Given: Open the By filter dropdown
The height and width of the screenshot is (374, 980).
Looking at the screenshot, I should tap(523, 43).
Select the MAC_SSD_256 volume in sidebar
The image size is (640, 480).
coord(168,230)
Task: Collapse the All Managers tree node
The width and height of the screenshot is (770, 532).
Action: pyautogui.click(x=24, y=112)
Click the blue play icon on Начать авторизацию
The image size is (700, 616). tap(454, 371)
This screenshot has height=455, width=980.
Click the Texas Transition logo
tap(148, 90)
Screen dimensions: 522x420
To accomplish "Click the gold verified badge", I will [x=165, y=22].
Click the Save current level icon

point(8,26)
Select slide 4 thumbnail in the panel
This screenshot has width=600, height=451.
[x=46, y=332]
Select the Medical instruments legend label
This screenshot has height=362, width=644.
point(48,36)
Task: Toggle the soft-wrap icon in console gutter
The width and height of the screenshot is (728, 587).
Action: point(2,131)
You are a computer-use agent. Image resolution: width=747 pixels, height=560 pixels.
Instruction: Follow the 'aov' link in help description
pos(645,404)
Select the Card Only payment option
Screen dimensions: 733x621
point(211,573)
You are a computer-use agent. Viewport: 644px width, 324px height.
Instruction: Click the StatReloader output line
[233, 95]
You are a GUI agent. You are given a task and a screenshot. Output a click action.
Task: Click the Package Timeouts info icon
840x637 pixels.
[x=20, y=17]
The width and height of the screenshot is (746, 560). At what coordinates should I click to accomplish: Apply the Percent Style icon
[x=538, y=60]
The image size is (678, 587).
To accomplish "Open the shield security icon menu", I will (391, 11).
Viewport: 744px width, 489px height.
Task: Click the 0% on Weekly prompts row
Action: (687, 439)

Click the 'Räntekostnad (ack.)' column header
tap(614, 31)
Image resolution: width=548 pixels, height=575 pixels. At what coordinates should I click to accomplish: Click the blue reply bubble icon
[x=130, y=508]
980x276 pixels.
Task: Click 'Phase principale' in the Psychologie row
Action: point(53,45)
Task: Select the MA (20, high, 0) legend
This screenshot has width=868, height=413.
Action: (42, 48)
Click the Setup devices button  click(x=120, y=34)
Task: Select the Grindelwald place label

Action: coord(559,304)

- - -

▶ _About this exercise_
Write out, unaltered, the lines from the opening of the listing through the line that includes "Task: Collapse the All Managers tree node".

▶ _Response area_
Given: Open the By filter dropdown
The height and width of the screenshot is (374, 980).
Looking at the screenshot, I should tap(523, 43).
Select the MAC_SSD_256 volume in sidebar
The image size is (640, 480).
coord(168,230)
Task: Collapse the All Managers tree node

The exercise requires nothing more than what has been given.